Secondly, plastic sextants weigh less than a pound and some have considerable wind resistance, making it more difficult to hold the sextant vertical when sighting in windy conditions. Third, the quality of the components is less, the filters, the mirrors, the zero to three power viewing scopes. And last, the life of a plastic sextant is shorter, depending on the amount of use. Filters break off, the plastic gearing wears out, the micrometer drum develops slop. Any of the plastic sextants make excellent teaching aids where principle, not accuracy, is important. Also, as a back-up sextant, the micrometer plastic sextants can be very valuable. As a primary sextant when a celestial fix is important, I would recommend investing in the better sextant. The advantages of a metal sextant are obvious after reading the disad­vantages involved in using a plastic sextant.

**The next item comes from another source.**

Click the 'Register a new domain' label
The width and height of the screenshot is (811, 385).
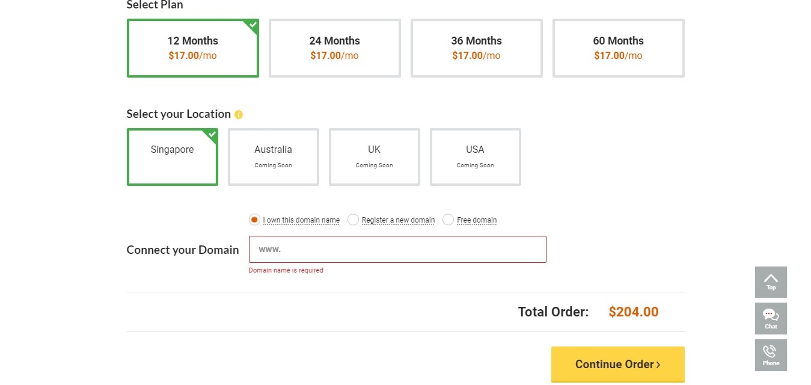[x=398, y=220]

Index correction is always the same unless the sextant is dropped or mirror adjustments are made. The weight (2 to 4 pounds) and open work frame reduce windage problems, the better optics and filters give better accuracy and the life of the instrument is long if care is used in usage and storage. The metal frame may be made of either brass or an aluminum alloy, lightening the weight from roughly four to three pounds. The size of the frame varies too, also changing the weight.

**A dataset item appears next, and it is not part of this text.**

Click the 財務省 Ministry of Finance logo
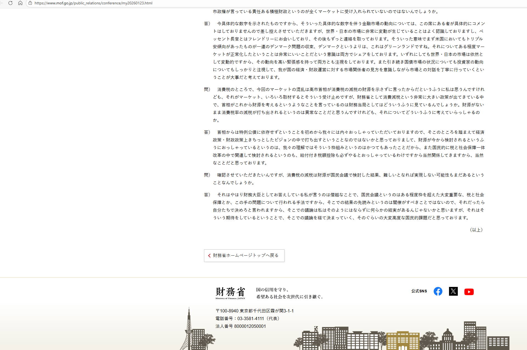527x350 pixels. coord(230,293)
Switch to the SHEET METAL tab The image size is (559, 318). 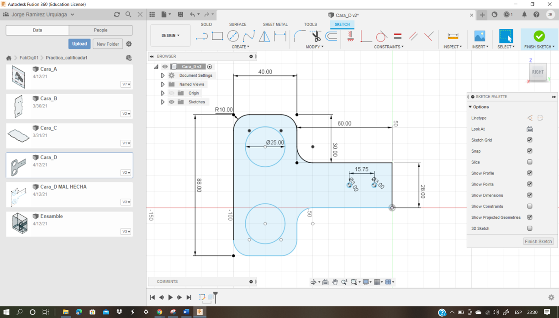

The telescope power varies from three to eight power, the advantage of the higher power being mainly its ability to pick up the light of a star earlier in the twilight when the naked eye still cannot see it. The disadvantage of greater power is reduced field of view, and this is critical when the navigator is trying to keep the celestial body in the field while bouncing around on a small vessel. A four power scope is a good compromise. Lighting is another option, of course this isn't needed during the day but near the end of twilight, it is convenient to press a button or turn a switch to illuminate the arc and micrometer drum. The battery case, wires and bulb socket are all subject to corrosion at sea and batteries tend to wear down when when needed. Cases usually come with the sextant and are included in the price. Second hand metal sextants are a rare and not much of a price bargain. Some sextants are sold as antiques and application of this prices them beyond their value. The true antiques, the vernier sextants or octants, are nice as display items but the difficulty of reading a vernier versus a micrometer drum is a disadvantage. Sometimes Navy surplus sextants can be found at reasonable prices. In any of these situations, instrument cleaning or mirror resilvering may be necessary but this cost will be minimal compared to the price of the instrument. The final choice of instrument to buy comes down to how much you can afford, how essential celestial navigation is to you, how comfortable the instrument is to use, and how experienced the navigator is in handling the sex­tant.

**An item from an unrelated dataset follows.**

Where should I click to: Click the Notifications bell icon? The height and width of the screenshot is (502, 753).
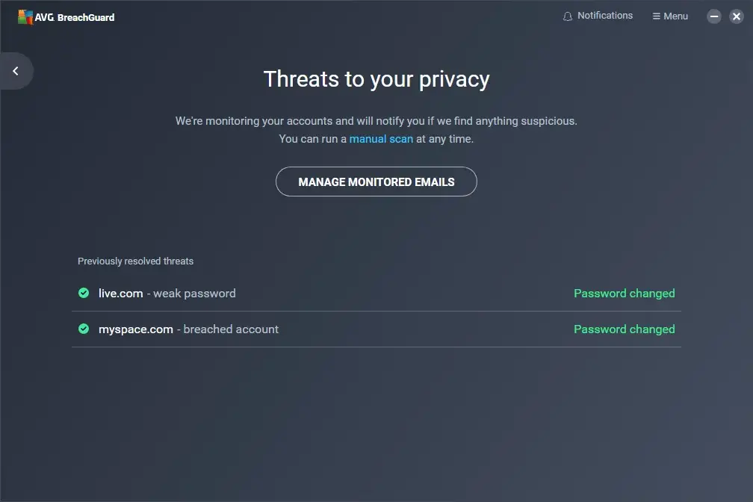click(x=568, y=16)
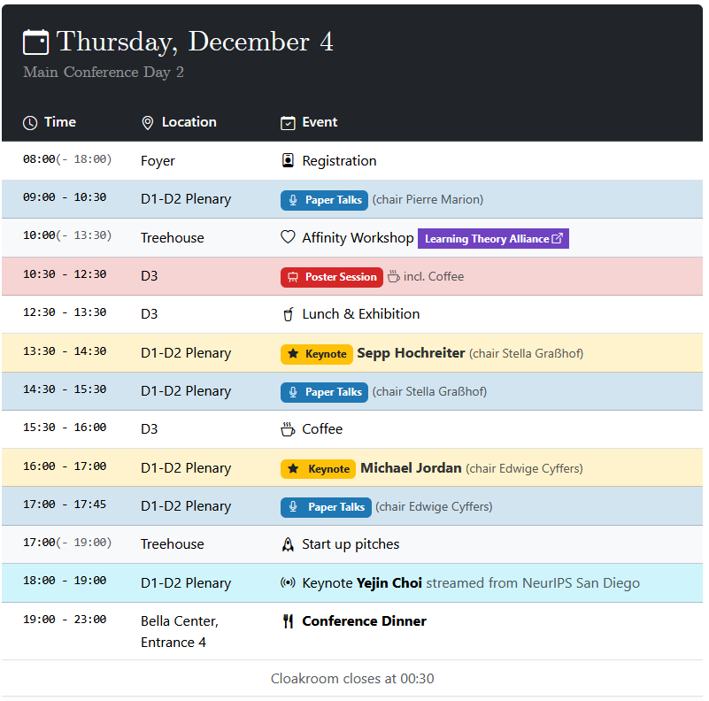This screenshot has height=701, width=709.
Task: Click the drink cup icon beside Lunch & Exhibition
Action: tap(288, 314)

Celestial Navigation and How it Works
Celestial navigation is a position fixing technique that was devised to help sailors cross the oceans without having to rely on dead reckoning to enable them to find land. Celestial navigation uses angular measurements (sights) between the horizon and a celestial object. You can use the Sun, Moon, Planets or one of the 57 navigational stars whose coordinates are tabulated in the nautical almanac. Celestial navigation is used to measure angles between celestial objects in the sky and the horizon to locate your position. At any given time, any celestial object the Sun, Moon, Planets, and Stars will be located directly over a particular geographic position on the Earth. Your location (latitude and longitude) can be found by referring to tables in the nautical almanac. The measured angle between the celestial object and the horizon is used to define a circle on the surface of the Earth called a celestial line of position (LOP). The size and location of this circular line of position can be found using mathematical or graphical methods. The LOP is significant because the celestial object would be observed to be at the same angle above the horizon from any point along its circumference at that instant.

Angular Measurement
Using a marine sextant to measure the altitude of the sun above the horizon has developed over the years. One method is to hold your hand above the horizon with your arm stretched out. The width of a finger is an angle just over 1.5 degrees. The need for more accurate measurements led to the development of a number of increasingly accurate instruments, including the kamal, astrolabe, octant and the sextant. The sextant and octant are more accurate because they measure angles from the horizon, eliminating errors caused by the placement of an instrument's pointers, and because their dual mirror system cancels relative motions of the instrument, showing a steady view of the object and horizon. Navigators measure distance on the globe in degrees, arc minutes and arc seconds. A nautical mile is defined as 1852 meters, it is also one minute of angle along a meridian on the earth. Sextants can be read accurately to within 0.2 arc minutes. So the observer's position can be determined within (theoretically) 0.2 miles, about 400 yards (370 m). Most ocean navigators, shooting from a moving platform, can achieve a practical accuracy of 1.5 miles (2.8 km), enough to navigate safely when out of sight of land.

Practical Navigation
Practical celestial navigation usually requires a marine chronometer to measure time, a sextant to measure the angles, an almanac giving the coordinates of celestial objects, a set of sight reduction tables to compute the height and azimuth, and a chart of your area. With sight reduction tables, the only math required is addition and subtraction. Most people can master simpler celestial navigation procedures after a day or two of instruction and practice, even using manual calculation methods. Modern practical navigators usually use celestial navigation in combination with satellite navigation to correct a dead reckoning track, that is, a course estimated from a vessel's position, angle and speed. Using multiple methods helps the navigator detect errors, and simplifies procedures. When used this way, a navigator will from time to time measure the sun's altitude with a sextant, then compare that with a precalculated altitude based on the exact time and estimated position of the observation. On the chart, you can use the straight edge of a plotter to mark each position line. If the position line shows you to be more than a few miles from the estimated position, you can take more observations to restart the dead-reckoning track. In the event of equipment or electrical failure, one can get to a port by simply taking sun lines a few times a day and advancing them by dead reckoning to get a crude running fix.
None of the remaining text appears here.